How do immigrants decide what home is? In Israel, most everyone you meet came from another country in the not too distant past. Some came as children and assimilated almost by accident. Others come as teens or adults and have more definite decisions to make, language courses to take, the sometimes bumpy road of multicultural relationships. You hear about people who never really melted into the culture, never learned the language, stayed somewhat fixed in a familiar subculture. There’s a lot overt and covert pressure not to become this person. “You have to make the choice to BE here.” Let your old life go, your old culture, the familiar norms. Embrace where you are now or you will never belong here. THIS is home now.
I suppose this rational argument that has certainly proven true for some, dictates that home is where you choose it to be, the basket in which you put all your eggs. I applaud those who have been capable of this, truly. When I first arrived in Israel, I would feel guilty for the things I couldn’t let go of, for the way I was afraid to try out my new language, for the way everyone could still spot me as an American. I thought I could will myself to be a new person but constantly fought the feeling of not wanting to be different at all. It has taken me two years to realize that for me and maybe other romantics, finding home is not as simple as making a choice. There is this lingering ache, this need to fit, this desire for connection that makes it hard for me to embrace something that doesn’t embrace me back.
Home is belonging- where you have a place at the table, where you both give and receive.

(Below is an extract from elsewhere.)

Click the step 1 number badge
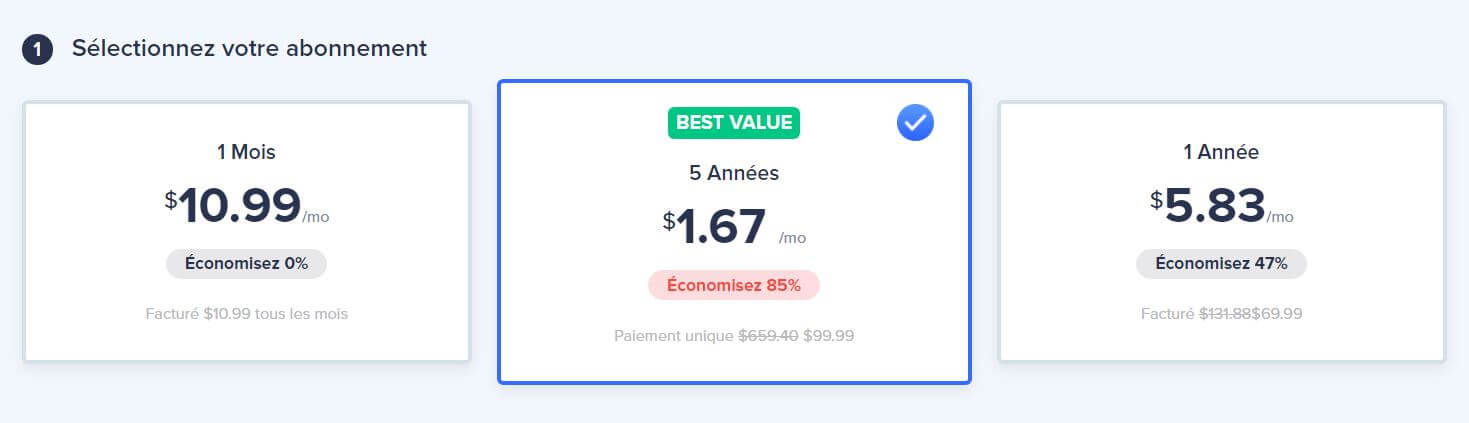 [x=37, y=50]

Something Rami and I have realized drastically, starkly, piercingly in the last 2 years, is that we can never have just one home. Our worlds will never truly combine, our families will never live on the same continent. It might never feel “right.”
Rami once told me that he always thought of home as a moving place, or rather a relationship or connection- that if we were together we could always be home. Like that Edward Sharpe and the Magnetic Zeros song that says “Home is wherever I’m with you.”
Home is where we find comfort, support, familiarity. Where we run when we’re afraid. Where we find peace and rest. Where we know ourselves. Home is found both by choice and by accident. It is both what we’ve created and been invited into.
I suppose home then for me is decidedly not a physical place but one’s residence inside a series of relationships throughout life, and the pieces of one another we both find and reflect inside that communion.